John Murray Bliss was born in Massachusetts, the son of Massachusetts loyalist Daniel Bliss, a lawyer and British soldier who moved his family to New Brunswick in 1784 after being appointed to the first provincial council. Daniel Bliss also became chief justice of the court of common pleas. Daniel was a Harvard graduate (1760), and had left Concord, Massachusetts, and joined the British army when he was proscribed under the Massachusetts Banishment Act of 1778. In the army, he was appointed commissary.

Education and career[edit]

John Bliss studied law with Jonathan Sewall and Jonathan Bliss, became a lawyer in 1792, and started his practise in Fredericton, New Brunswick. He represented the county of York in the house of assembly.
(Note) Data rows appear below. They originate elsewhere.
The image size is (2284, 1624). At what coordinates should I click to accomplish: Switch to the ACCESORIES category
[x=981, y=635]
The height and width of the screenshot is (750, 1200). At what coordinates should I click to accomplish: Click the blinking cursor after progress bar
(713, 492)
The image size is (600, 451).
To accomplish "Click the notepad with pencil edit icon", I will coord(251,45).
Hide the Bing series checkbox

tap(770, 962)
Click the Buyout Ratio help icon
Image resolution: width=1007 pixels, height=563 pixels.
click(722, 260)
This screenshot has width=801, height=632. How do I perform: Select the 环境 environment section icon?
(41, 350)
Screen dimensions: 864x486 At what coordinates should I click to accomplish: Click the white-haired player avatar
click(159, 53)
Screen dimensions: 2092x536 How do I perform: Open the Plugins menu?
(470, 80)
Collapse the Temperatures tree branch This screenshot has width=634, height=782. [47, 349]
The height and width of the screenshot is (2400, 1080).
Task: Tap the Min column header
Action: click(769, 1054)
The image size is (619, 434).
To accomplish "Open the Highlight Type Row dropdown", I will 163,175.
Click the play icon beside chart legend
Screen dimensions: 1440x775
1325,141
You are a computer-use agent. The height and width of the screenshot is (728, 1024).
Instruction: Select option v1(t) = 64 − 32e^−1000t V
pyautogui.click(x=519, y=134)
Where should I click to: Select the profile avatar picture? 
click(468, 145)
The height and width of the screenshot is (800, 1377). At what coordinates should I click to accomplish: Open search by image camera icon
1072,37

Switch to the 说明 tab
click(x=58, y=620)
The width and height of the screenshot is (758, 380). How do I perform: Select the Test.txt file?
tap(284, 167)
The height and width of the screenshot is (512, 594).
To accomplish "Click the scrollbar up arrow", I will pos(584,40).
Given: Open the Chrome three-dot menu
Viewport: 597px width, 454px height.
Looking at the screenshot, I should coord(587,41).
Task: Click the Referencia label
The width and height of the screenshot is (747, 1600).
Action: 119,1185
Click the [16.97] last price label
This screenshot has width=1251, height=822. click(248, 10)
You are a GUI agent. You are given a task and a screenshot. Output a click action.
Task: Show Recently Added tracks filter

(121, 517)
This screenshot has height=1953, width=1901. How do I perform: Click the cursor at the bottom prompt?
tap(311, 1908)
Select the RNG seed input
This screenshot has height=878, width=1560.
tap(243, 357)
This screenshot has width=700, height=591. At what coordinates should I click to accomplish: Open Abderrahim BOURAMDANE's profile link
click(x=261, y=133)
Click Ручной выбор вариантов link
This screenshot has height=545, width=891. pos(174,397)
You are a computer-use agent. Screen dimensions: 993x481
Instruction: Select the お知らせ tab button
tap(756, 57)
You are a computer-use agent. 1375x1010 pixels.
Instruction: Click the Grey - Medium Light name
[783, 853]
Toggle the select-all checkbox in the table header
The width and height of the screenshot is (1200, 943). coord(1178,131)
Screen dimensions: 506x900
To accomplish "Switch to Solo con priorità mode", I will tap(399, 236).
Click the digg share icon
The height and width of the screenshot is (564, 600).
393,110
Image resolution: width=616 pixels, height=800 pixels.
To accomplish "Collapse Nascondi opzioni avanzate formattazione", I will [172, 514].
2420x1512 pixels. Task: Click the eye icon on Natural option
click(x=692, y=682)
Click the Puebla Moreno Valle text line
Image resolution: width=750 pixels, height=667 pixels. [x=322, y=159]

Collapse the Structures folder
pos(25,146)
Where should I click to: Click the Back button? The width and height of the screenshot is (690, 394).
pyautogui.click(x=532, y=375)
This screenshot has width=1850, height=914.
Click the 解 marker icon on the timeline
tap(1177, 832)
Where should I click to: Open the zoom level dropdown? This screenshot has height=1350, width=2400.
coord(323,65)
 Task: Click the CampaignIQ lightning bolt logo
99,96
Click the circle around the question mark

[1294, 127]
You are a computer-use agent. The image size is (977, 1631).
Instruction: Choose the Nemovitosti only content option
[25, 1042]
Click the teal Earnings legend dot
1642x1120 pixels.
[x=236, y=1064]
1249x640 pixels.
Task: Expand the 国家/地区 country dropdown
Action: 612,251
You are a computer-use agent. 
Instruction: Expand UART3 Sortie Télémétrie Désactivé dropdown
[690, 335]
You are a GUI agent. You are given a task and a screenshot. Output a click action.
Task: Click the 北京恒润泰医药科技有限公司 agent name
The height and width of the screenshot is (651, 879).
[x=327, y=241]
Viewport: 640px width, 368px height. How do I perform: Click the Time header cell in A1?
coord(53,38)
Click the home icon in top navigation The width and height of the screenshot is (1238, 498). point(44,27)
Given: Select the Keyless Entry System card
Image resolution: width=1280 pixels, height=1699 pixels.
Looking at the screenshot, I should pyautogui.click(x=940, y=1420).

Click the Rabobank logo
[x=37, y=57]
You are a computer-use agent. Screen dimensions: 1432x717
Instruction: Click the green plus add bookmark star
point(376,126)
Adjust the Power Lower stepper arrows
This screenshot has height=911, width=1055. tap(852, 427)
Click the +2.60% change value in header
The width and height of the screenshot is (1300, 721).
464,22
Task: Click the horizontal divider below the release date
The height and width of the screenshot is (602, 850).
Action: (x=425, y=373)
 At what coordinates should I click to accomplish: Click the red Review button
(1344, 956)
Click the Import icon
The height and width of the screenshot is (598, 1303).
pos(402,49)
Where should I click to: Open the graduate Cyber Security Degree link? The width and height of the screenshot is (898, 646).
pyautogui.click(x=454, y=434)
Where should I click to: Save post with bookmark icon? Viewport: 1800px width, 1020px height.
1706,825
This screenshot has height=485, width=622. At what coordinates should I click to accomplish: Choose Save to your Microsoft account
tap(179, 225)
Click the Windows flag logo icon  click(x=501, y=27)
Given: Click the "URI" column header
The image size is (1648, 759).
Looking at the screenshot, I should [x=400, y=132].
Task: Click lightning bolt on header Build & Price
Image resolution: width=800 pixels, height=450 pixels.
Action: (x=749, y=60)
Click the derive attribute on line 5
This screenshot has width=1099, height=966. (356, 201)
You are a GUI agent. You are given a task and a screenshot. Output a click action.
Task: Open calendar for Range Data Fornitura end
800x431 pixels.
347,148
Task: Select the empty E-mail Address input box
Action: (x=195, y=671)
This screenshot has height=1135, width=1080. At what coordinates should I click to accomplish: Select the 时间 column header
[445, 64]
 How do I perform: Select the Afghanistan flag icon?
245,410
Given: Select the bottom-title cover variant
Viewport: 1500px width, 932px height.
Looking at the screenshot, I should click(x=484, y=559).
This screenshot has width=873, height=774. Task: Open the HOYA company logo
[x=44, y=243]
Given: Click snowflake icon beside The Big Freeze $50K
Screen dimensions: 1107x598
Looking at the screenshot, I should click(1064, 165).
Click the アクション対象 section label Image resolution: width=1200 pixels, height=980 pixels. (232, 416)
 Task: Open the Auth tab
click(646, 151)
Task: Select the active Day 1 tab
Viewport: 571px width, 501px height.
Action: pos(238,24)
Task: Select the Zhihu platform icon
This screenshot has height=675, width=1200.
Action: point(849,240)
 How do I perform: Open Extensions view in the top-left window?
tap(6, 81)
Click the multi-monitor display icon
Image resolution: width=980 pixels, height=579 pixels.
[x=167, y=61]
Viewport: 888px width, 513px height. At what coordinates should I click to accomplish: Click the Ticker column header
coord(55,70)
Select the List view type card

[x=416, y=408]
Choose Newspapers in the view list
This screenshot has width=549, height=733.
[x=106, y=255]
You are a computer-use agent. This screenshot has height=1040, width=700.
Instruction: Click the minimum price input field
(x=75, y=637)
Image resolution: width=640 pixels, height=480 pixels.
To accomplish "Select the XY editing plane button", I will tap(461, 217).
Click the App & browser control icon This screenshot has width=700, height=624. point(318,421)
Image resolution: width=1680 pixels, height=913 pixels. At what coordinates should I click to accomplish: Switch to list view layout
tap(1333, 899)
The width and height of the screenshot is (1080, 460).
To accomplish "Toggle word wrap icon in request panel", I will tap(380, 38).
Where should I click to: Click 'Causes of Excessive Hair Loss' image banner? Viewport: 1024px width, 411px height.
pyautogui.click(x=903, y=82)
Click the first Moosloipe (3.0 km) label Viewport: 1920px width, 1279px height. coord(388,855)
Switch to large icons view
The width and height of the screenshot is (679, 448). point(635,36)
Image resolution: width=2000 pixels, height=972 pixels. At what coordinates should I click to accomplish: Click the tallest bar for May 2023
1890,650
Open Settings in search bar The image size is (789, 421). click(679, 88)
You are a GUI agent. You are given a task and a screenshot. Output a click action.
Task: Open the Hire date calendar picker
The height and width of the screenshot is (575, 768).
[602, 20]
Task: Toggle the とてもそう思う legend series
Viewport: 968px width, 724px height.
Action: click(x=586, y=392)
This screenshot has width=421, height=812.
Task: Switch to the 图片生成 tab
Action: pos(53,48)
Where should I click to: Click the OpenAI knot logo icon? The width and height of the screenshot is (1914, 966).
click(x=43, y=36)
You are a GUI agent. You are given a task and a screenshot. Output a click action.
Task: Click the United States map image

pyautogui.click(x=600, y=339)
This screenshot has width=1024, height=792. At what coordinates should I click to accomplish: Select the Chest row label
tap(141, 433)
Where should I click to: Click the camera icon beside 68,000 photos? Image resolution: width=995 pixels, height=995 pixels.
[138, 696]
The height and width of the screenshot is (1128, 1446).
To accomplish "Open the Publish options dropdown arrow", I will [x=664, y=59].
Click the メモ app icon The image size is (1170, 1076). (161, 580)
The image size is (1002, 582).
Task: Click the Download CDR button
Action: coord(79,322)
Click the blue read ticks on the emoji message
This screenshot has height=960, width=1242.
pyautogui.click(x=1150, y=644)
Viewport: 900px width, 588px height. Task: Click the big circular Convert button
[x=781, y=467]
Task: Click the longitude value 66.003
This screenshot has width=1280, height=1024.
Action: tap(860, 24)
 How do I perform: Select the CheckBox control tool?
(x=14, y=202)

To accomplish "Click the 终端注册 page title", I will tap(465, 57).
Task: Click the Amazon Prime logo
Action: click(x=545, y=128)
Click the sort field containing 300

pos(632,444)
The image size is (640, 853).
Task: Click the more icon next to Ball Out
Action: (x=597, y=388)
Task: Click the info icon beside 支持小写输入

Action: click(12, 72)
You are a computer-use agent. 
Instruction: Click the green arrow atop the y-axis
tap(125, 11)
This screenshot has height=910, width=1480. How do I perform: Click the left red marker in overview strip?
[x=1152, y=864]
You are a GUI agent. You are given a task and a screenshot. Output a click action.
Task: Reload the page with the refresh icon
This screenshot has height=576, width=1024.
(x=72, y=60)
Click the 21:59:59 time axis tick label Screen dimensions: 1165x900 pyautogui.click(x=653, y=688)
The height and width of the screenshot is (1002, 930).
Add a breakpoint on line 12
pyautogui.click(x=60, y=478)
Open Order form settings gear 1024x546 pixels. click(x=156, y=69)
In 1816 he was elevated to the bench and to a seat in his majesty's council. On the decease in 1824 of Ward Chipman, who was acting as Governor of New Brunswick after the death of Governor George Stracey Smyth, Bliss assumed the administration of the government until the arrival of Governor Howard Douglas, a period of nearly a year. Bliss was a judge of the Supreme Court of New Brunswick, and was the senior justice at the time of his death.

John Murray Bliss is notable for his Loyalist beliefs and ties to this influential community. As a politician and colonial administrator he influenced the growth of New Brunswick.